Entries taken from a collection:
========
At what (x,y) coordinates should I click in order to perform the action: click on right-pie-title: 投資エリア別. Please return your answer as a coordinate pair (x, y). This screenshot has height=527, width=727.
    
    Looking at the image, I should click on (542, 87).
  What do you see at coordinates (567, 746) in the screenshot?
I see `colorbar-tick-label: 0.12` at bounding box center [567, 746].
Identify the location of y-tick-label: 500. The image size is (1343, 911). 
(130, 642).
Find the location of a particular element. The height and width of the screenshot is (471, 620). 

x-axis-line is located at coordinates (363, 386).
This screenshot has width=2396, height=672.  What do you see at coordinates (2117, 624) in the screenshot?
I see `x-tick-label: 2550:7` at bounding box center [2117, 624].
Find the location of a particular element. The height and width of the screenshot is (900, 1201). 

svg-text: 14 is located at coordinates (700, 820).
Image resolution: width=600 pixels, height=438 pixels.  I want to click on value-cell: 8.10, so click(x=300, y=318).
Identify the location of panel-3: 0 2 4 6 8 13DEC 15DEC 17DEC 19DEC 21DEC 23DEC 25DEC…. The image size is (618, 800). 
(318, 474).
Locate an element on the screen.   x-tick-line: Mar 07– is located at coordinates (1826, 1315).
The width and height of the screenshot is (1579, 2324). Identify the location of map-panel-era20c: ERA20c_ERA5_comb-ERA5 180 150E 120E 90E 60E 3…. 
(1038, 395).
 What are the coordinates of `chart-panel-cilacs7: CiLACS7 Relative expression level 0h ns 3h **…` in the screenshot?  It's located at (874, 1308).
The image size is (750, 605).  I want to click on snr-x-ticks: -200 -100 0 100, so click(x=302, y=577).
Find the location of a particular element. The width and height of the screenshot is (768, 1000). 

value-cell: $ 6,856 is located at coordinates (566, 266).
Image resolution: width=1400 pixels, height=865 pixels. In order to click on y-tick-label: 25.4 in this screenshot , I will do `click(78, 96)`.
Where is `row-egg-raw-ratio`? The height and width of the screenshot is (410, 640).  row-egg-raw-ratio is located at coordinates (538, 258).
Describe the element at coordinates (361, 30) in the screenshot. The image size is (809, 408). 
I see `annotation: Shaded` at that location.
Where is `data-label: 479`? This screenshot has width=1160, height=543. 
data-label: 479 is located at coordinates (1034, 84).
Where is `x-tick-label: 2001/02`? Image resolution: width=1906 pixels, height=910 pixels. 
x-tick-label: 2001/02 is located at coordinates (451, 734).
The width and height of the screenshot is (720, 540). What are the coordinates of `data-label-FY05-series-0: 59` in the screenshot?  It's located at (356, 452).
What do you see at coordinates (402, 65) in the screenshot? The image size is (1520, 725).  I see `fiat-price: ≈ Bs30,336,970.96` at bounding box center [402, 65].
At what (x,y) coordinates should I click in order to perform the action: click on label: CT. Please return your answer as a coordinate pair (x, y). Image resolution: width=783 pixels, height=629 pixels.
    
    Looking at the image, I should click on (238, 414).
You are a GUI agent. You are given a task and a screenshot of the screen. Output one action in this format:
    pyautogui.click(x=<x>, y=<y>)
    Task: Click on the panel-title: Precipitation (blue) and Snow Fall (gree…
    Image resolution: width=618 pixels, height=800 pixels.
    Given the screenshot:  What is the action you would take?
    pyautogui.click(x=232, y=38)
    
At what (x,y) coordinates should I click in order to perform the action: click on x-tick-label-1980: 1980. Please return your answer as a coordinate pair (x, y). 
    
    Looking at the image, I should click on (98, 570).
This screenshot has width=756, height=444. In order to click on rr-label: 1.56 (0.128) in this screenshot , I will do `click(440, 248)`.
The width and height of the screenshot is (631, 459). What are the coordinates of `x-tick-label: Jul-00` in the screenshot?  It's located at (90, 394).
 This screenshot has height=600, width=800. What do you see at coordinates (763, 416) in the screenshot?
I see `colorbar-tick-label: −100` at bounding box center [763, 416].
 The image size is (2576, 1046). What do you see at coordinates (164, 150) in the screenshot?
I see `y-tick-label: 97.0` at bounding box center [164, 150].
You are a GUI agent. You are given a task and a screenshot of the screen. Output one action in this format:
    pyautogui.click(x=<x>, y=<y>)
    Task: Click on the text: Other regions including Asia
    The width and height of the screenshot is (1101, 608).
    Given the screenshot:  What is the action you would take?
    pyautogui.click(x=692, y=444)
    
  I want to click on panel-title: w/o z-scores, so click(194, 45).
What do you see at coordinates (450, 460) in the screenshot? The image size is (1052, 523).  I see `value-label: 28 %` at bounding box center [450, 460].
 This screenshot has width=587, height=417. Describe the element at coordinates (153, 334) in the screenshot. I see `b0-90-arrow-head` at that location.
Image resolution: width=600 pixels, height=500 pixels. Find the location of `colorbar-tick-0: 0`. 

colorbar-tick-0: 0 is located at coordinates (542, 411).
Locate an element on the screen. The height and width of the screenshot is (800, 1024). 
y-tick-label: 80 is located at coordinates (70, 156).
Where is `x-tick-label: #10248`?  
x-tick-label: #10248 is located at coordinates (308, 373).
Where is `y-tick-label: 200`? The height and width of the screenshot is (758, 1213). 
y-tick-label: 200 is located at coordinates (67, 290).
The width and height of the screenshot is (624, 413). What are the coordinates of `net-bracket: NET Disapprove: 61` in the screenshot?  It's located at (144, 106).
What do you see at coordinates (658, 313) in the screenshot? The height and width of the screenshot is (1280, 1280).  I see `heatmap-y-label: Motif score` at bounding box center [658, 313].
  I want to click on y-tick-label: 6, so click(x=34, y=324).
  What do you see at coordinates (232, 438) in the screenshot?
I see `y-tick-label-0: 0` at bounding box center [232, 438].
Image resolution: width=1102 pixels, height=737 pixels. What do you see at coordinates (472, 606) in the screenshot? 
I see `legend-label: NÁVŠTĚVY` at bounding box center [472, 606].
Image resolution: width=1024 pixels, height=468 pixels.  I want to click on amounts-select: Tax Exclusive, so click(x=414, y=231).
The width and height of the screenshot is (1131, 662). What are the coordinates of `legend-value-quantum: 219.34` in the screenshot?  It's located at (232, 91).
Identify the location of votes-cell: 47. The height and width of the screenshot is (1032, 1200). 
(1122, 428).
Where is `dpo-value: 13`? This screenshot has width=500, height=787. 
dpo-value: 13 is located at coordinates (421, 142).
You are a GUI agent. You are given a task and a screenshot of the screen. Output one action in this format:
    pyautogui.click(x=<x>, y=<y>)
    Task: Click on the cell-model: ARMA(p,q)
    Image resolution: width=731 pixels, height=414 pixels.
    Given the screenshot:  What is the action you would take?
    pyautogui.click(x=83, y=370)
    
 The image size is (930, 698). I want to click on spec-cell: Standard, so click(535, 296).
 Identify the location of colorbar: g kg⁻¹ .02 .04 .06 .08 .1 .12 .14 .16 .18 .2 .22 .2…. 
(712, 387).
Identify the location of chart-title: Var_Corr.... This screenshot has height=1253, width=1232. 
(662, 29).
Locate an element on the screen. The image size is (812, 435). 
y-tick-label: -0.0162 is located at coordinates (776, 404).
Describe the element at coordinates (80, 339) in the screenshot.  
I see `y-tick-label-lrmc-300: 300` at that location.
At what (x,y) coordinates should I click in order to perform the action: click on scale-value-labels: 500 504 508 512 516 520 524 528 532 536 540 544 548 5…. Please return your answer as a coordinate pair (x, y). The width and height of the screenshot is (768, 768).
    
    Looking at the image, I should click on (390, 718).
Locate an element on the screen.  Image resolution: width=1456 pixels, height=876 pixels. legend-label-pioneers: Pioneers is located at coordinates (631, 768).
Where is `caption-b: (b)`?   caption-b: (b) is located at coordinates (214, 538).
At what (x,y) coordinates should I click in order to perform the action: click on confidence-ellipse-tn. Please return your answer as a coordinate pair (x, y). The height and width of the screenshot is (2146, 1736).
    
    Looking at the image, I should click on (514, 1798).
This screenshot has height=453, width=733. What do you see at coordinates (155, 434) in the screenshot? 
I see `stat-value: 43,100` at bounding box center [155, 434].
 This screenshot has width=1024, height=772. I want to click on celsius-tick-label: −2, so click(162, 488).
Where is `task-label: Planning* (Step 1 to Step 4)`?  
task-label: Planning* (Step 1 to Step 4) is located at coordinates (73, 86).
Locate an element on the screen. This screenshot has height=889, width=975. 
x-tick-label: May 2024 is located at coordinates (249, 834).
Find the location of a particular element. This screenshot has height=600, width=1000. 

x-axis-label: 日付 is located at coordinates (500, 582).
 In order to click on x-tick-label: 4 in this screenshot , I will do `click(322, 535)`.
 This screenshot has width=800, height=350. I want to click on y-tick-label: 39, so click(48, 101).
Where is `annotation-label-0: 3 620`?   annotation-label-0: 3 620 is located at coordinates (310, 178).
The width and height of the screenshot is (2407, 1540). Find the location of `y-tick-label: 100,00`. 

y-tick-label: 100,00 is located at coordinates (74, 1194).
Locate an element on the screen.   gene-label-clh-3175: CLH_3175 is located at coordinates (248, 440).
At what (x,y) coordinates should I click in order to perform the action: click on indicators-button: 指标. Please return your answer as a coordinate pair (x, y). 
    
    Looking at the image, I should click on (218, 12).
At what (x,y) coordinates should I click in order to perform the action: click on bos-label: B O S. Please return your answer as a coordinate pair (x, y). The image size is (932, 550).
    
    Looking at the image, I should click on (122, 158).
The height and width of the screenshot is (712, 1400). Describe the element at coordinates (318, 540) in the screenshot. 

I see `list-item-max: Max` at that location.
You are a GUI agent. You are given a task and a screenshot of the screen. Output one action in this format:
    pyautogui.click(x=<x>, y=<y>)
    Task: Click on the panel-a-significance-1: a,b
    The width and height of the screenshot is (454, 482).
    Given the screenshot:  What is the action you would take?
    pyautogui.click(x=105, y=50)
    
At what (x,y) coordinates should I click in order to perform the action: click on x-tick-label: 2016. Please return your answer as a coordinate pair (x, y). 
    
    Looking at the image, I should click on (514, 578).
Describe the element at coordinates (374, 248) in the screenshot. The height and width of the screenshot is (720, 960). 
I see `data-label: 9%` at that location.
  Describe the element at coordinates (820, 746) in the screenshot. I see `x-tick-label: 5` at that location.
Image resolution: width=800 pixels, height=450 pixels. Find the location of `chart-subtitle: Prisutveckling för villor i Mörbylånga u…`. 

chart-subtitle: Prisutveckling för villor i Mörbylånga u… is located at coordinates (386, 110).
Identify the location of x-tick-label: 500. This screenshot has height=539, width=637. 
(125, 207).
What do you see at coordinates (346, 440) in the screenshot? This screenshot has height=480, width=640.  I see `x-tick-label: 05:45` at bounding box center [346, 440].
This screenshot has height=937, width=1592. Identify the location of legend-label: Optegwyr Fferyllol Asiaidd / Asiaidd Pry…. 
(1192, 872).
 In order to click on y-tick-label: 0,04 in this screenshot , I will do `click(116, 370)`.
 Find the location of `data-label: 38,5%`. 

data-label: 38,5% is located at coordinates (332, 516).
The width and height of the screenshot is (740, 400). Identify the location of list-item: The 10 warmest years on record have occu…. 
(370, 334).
========
* **Problem description**: Copy the lines of the listing verbatim, beginning with the line containing "pixels, height=910 pixels." and continuing through the line containing "This screenshot has width=756, height=444.".

* **Written response**:
Where is `x-tick-label: 2001/02`? Image resolution: width=1906 pixels, height=910 pixels. 
x-tick-label: 2001/02 is located at coordinates (451, 734).
The width and height of the screenshot is (720, 540). What are the coordinates of `data-label-FY05-series-0: 59` in the screenshot?  It's located at (356, 452).
What do you see at coordinates (402, 65) in the screenshot? The image size is (1520, 725).  I see `fiat-price: ≈ Bs30,336,970.96` at bounding box center [402, 65].
At what (x,y) coordinates should I click in order to perform the action: click on label: CT. Please return your answer as a coordinate pair (x, y). Image resolution: width=783 pixels, height=629 pixels.
    
    Looking at the image, I should click on (238, 414).
You are a GUI agent. You are given a task and a screenshot of the screen. Output one action in this format:
    pyautogui.click(x=<x>, y=<y>)
    Task: Click on the panel-title: Precipitation (blue) and Snow Fall (gree…
    Image resolution: width=618 pixels, height=800 pixels.
    Given the screenshot:  What is the action you would take?
    pyautogui.click(x=232, y=38)
    
At what (x,y) coordinates should I click in order to perform the action: click on x-tick-label-1980: 1980. Please return your answer as a coordinate pair (x, y). 
    
    Looking at the image, I should click on (98, 570).
This screenshot has width=756, height=444. In order to click on rr-label: 1.56 (0.128) in this screenshot , I will do `click(440, 248)`.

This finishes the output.